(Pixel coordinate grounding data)
----
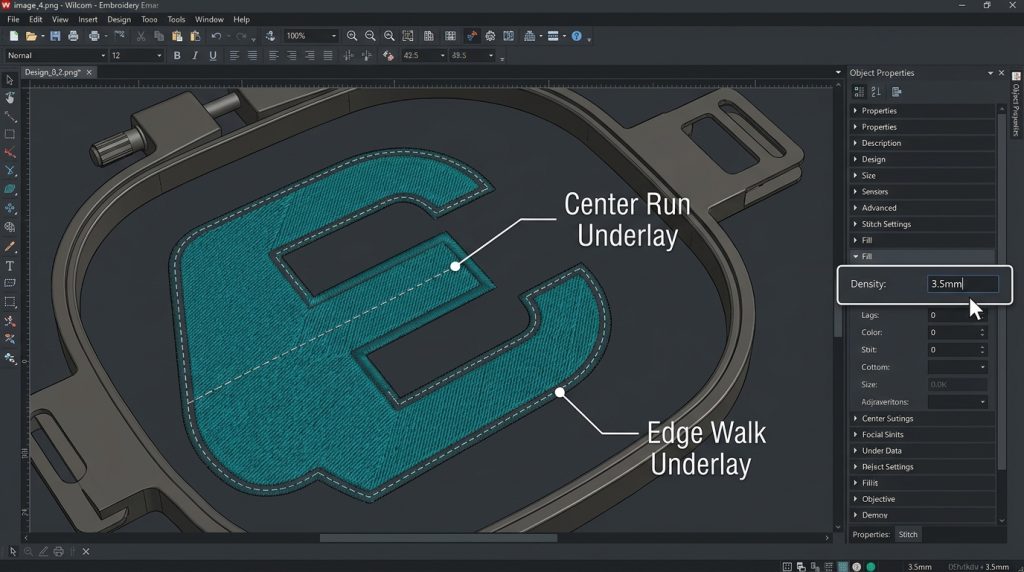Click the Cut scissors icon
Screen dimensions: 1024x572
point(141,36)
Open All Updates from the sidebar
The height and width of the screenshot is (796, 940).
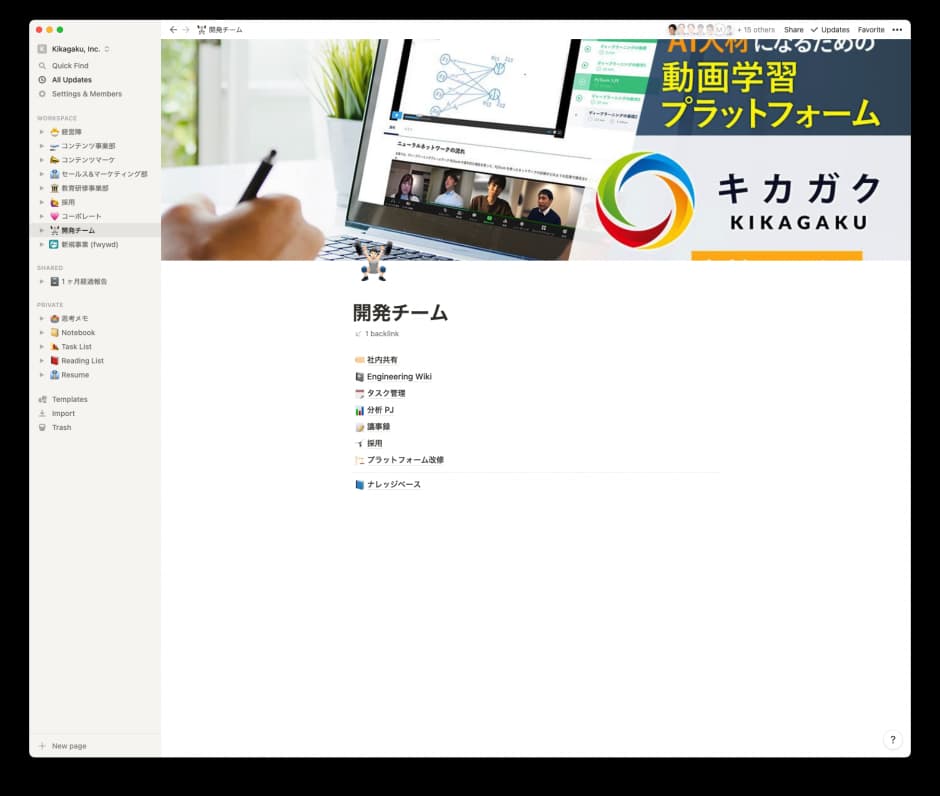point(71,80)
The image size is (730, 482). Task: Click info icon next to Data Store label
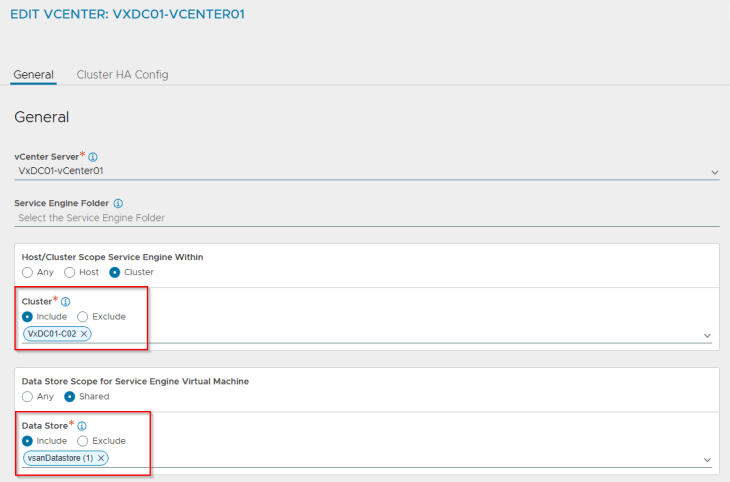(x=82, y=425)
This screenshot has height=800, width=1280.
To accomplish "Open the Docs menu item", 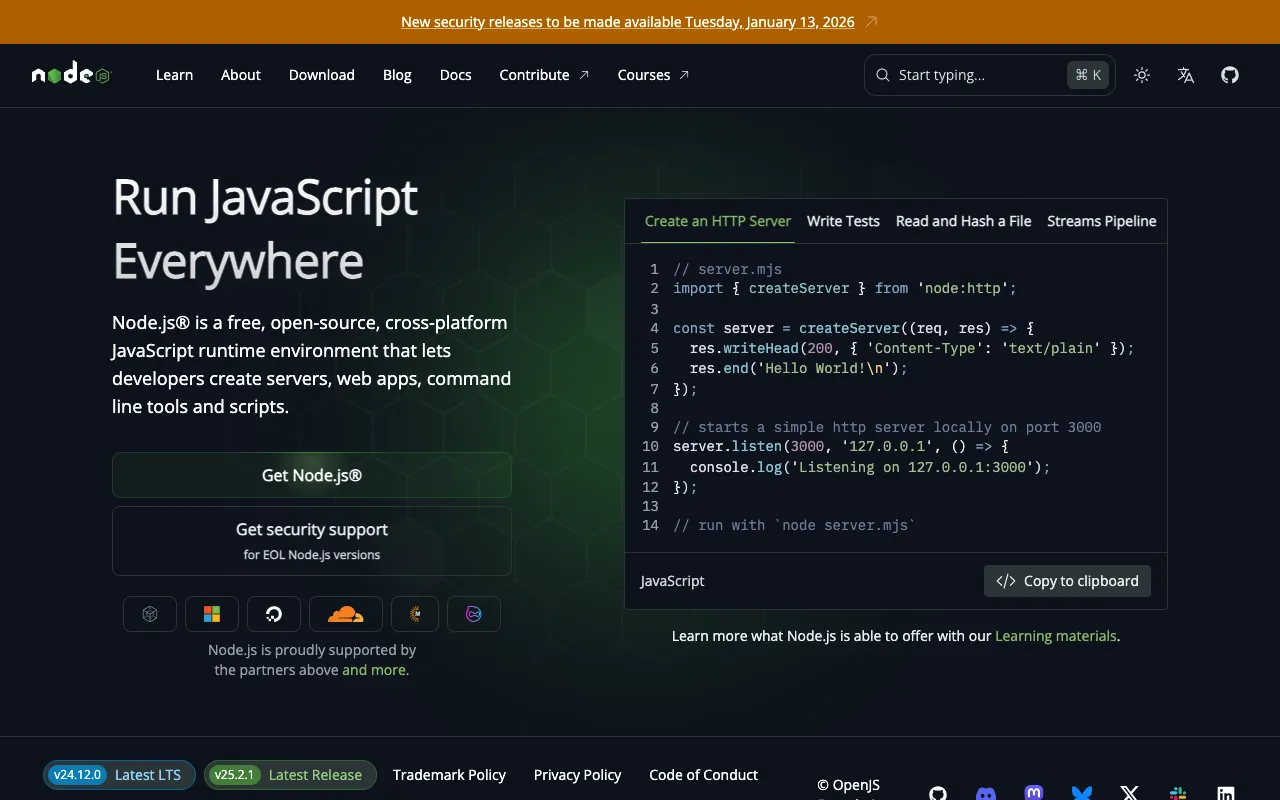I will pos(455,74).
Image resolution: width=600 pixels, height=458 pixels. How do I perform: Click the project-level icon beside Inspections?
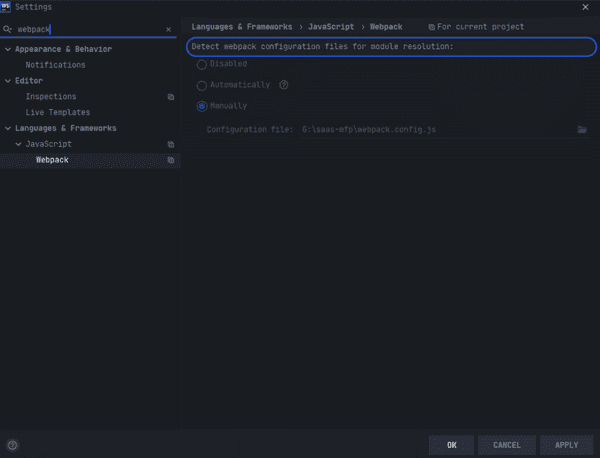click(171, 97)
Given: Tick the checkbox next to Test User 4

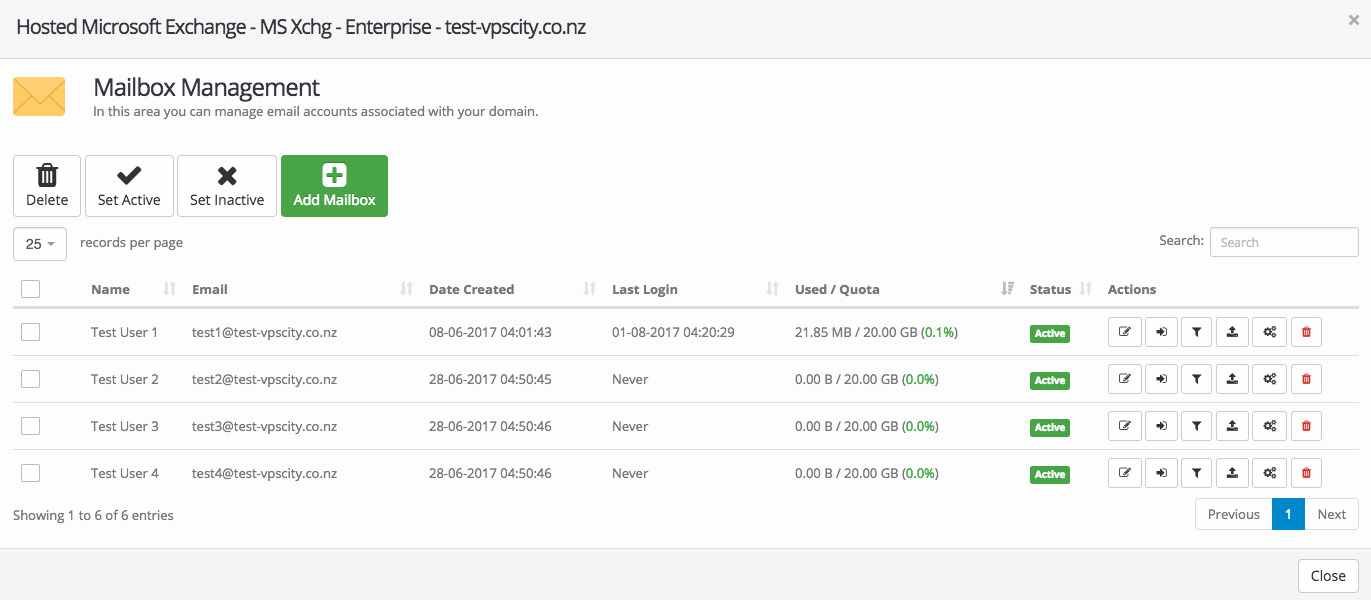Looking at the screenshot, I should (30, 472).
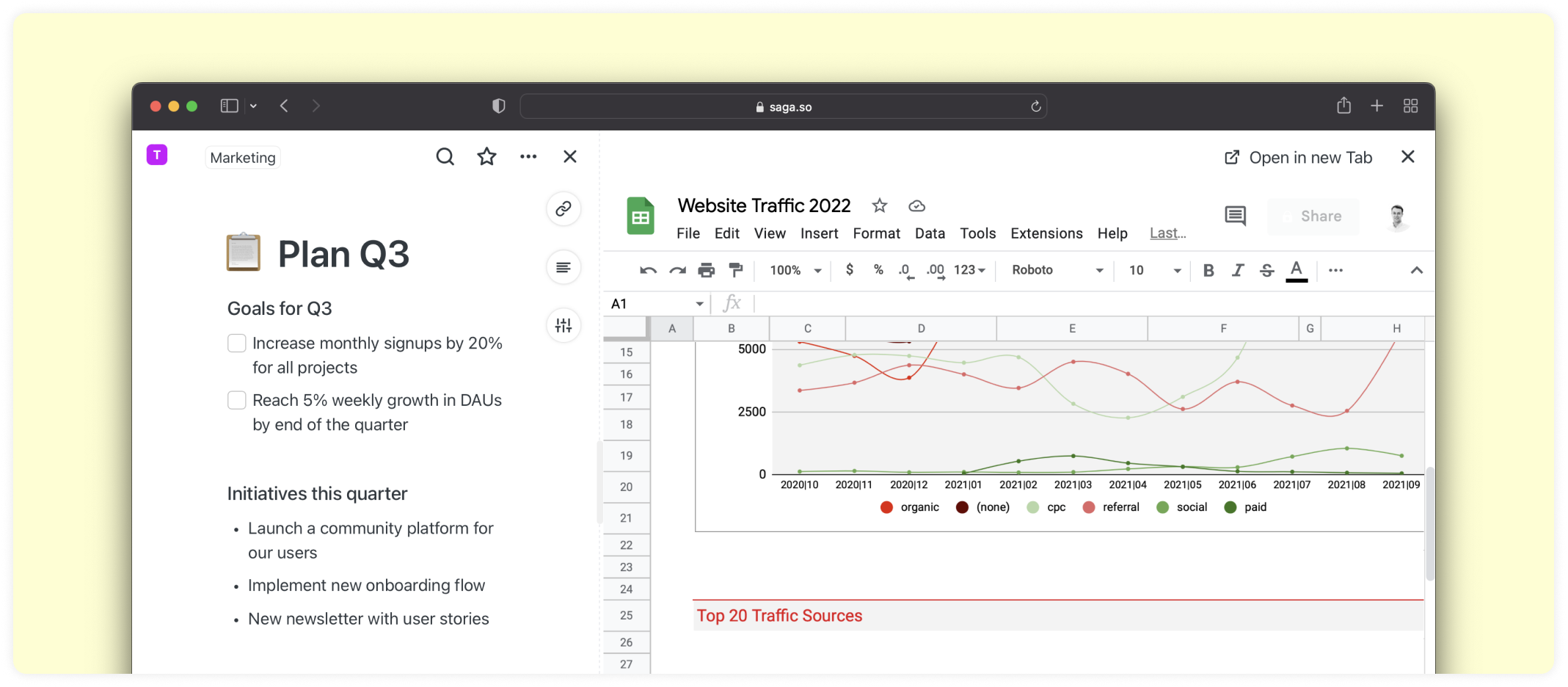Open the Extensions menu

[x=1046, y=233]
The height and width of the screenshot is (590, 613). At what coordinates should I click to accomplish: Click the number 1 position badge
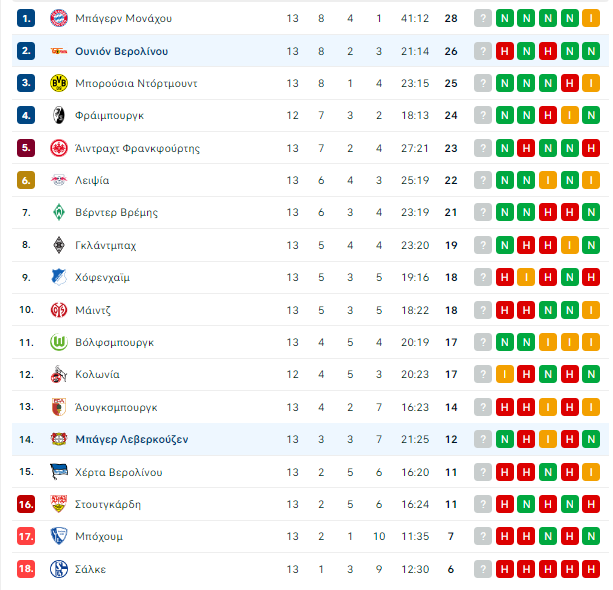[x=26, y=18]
----
What you need to do
For this exercise, return exactly the lines above from the line with "Open All Updates from the sidebar" through the line with "This screenshot has height=800, width=1280.", both included. Do not copy the pictures.

Exercise output
Open All Updates from the sidebar
The height and width of the screenshot is (796, 940).
point(71,80)
The image size is (730, 482). Task: Click info icon next to Data Store label
(x=82, y=425)
This screenshot has height=800, width=1280.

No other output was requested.